Possible Adaptation:
To make it more Fäng-friendly, consider a tilted 3D perspective (think isometric or axonometric maps), which gives a sense of depth while still showing key details.

Best Used For:

  • Isolated buildings or settlements (a fortress, inn, or lighthouse).
  • Tactical challenges that require knowledge of sightlines, cover, and routes.
  • Structured indoor locations where movement is confined to rooms and hallways.

Hex Crawls – A Journey Across the Unknown

A hex crawl breaks the world into a hexagonal grid, where each hex represents terrain, travel time, and potential encounters.

What It Looks Like:

  • A zoomed-out map of a region with hexagonal spaces covering the landscape.
  • Each hex represents a day’s travel (or some fixed unit).
  • Random tables or encounters trigger when players move into a new hex.

Why It Works (and Why It Might Not):
Great for wilderness exploration and survival mechanics.
Procedural adventures—players never know what’s ahead.
✘ Less focused on individual adventure sites or locations.
More about travel than action-driven exploration.

Best Used For:

  • Expeditions and long journeys through uncharted wilderness.
  • Tracking the movement of rival factions, armies, or migrating monsters.
  • Hex-based domain play (players control a faction, settlement, or warband).

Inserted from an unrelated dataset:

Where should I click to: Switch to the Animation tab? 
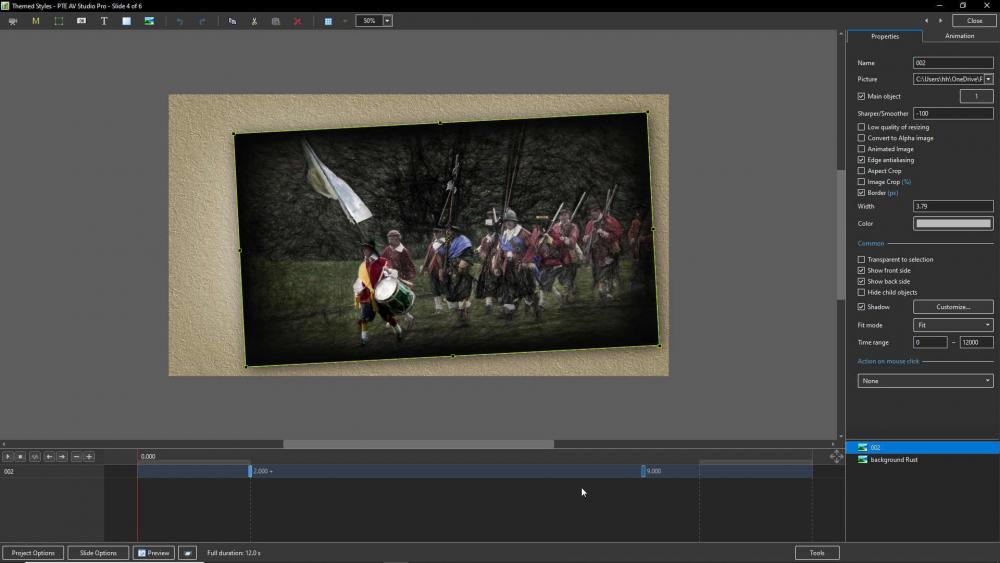pyautogui.click(x=959, y=36)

Which Style Should You Use?

Each map style offers a different way to engage players and shape the adventure’s tone.

For dungeon-crawling, choose: ✦ Cutaway Maps, Top-Down or Isometric
For large-scale journeys, use: ✦ Hex Crawls or Location-Based Maps
For fairytale-like regions or a location with points of interest, try: ✦ Location-Based Maps.

Or mix and match styles! Your adventure could feature a cutaway dungeon hidden within a location-based region, where players navigate with hex crawl movement through the wilderness to reach their goal.

Start Mapping Your Adventure

Your map is more than a tool—it’s a storytelling device. Whether you’re sketching a cutaway dungeon or crafting a whimsical location map, let your design evoke the world’s character and guide players into the unknown.

Have an idea? Start sketching! Your adventure awaits.